Objective.—We evaluated the agreement between Migraine Disability Assessment (MIDAS) scores and independent physician judgments about pain, disability, and treatment needs based on patient medical histories.
Background.—The MIDAS questionnaire measures headache-related disability as lost time due to headache from paid work or school, household work, and nonwork activities.
Methods.—Twelve histories from patients with migraine were presented to 49 primary and specialty care physicians unaware of the MIDAS scores. Physicians graded each patient for pain level (mild, moderate, or severe), level of disability (none, mild, moderate, or severe), and need for medical care (from 0 [lowest] to 100 [highest]). Physicians also identified MIDAS scores they associated with different degrees of disability and with the urgency to prescribe an effective treatment during the first consultation.
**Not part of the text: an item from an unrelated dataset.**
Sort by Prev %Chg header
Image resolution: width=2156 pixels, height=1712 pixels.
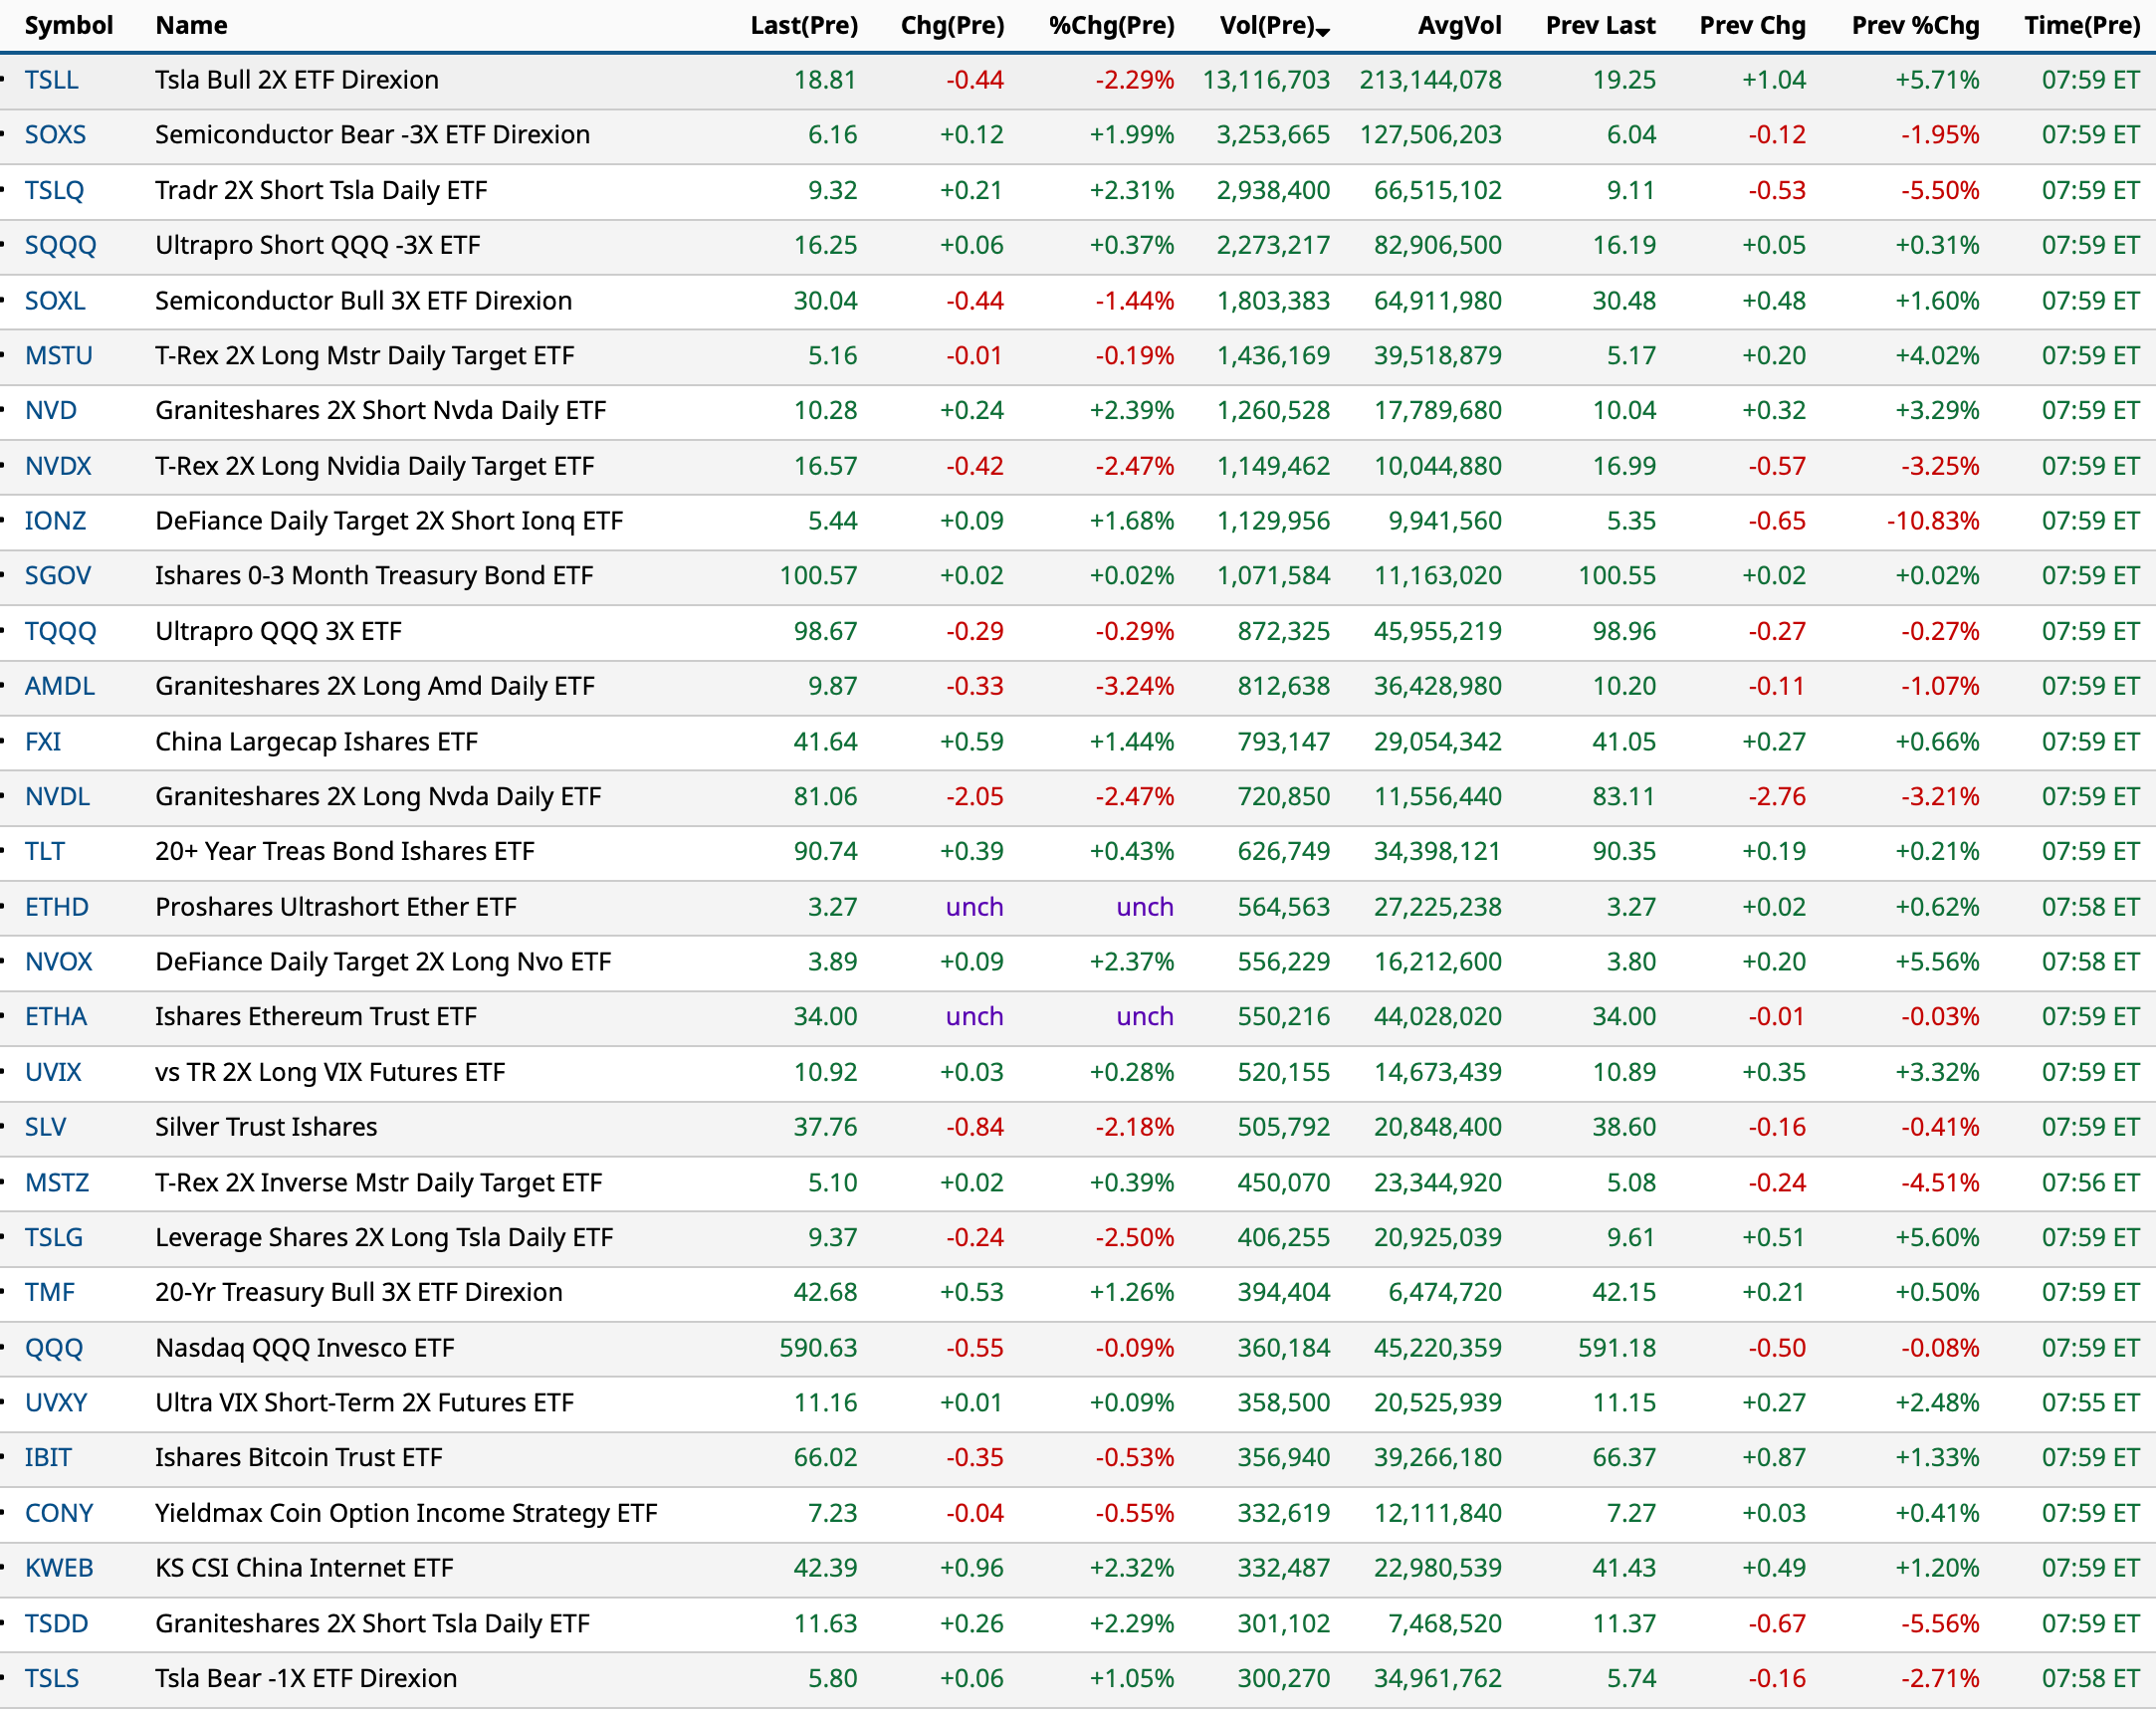pyautogui.click(x=1914, y=25)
Results.—The physicians' perceptions of the need for medical care based on medical histories correlated with the MIDAS score (r = .69). Estimates of pain and disability by physicians were directly correlated with increasing MIDAS scores. Using the physicians' clinical judgments, the overall MIDAS score was categorized into four grades of increasing severity.
Conclusions.—Scores on the MIDAS are highly correlated with physician judgments regarding patients' pain, disability, and need for medical care. These findings support the potential utility of the MIDAS questionnaire in clinical practice.